散歩主義

2006年07月26日(水) 一人の時間に

ふとネットで日記を公開している人はいつ書いているのだろうと思った。

というのも、いつも読ませてもらっている学者Mさんのブログに、毎朝これを書いて一日が動き始める、という文句があったからである。

たぶん夜は執筆や面談や会合が立て込んでおられるのだろう。
多岐にわたって活躍している方だから、自らを統合しようとする試みをぽろっとブログにこぼされることがある。

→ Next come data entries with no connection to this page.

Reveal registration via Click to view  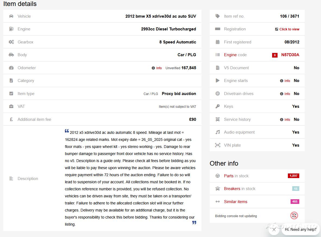pyautogui.click(x=289, y=29)
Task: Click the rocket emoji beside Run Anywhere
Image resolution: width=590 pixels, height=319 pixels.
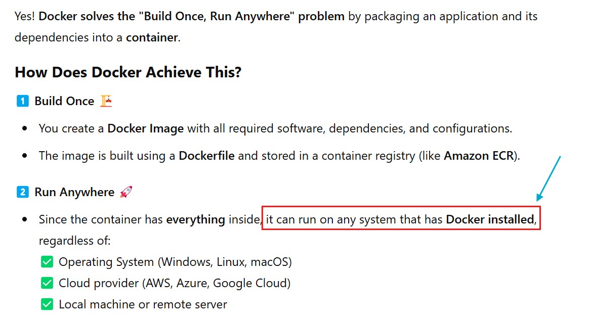Action: click(125, 192)
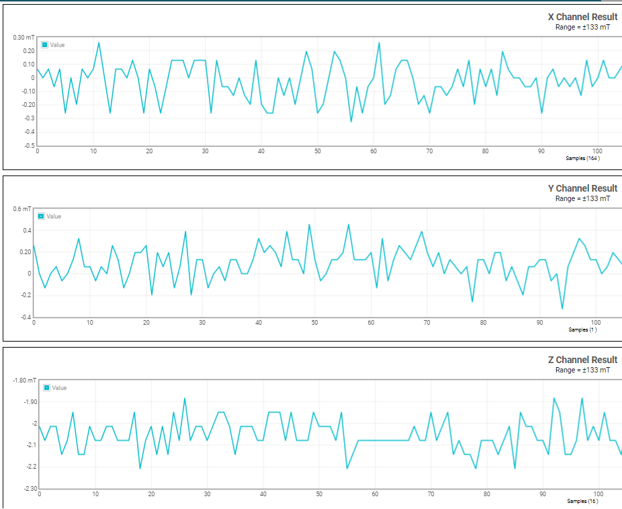Select the Y Channel Result title
Screen dimensions: 622x509
(x=583, y=188)
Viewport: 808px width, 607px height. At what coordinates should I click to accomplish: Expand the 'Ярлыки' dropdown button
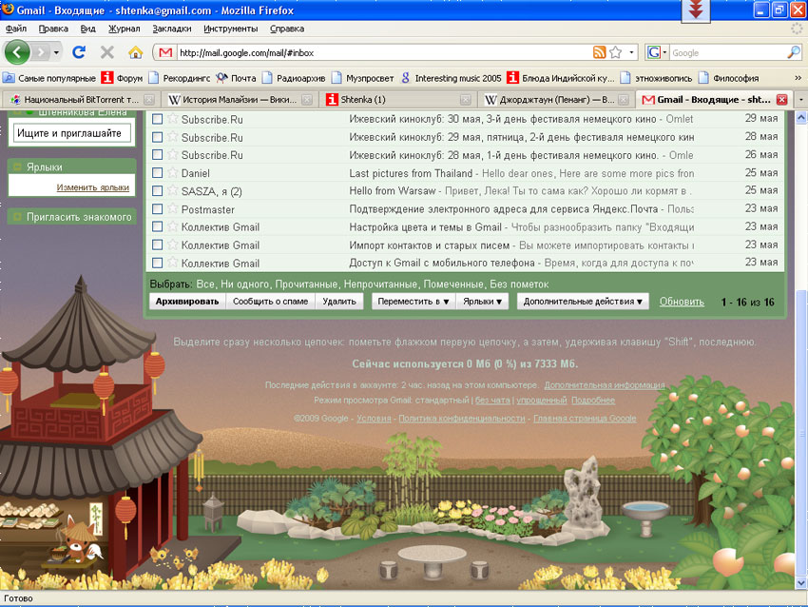(482, 302)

たぶんその時は一人で「立ち止まって」おられる時なのだろうと思う。自らを客観視する時間というべきか。
そこで、半端じゃない忙しさのなかで覚醒を新たにされているように感じたのだった。

Mさんに限らずブログや日記を書く人は一人でパソコンの前に座っているわけだ。
それぞれの姿勢で、それぞれの想いで書き込むのだろうけれど、その時はみんな一人なんだなと思う。自らと対話しながら画面に向き合っているんだな、と。

ぼくは夜に一日の出来事を総括して終わるタイプだ。
ぼくは夜にしか時間がない。朝は犬や猫や植物が相手だからパソコンの前にはなかなか座れない。
一人になれる時間、つまり対人関係をはずして自分と対話する時間は夜しかない。
だからたぶん寝る前の日記が続く。

昼間、モバイルを持ち歩くということはしないけれど、ノートと万年筆を持って歩いてはいる。
そういえば何かを書く瞬間はどんなに騒然としたところでも、やはり「一人」である。

ただ昼間はテーマと他者が存在し
ネットの向こうの「あなた」がいないのだ。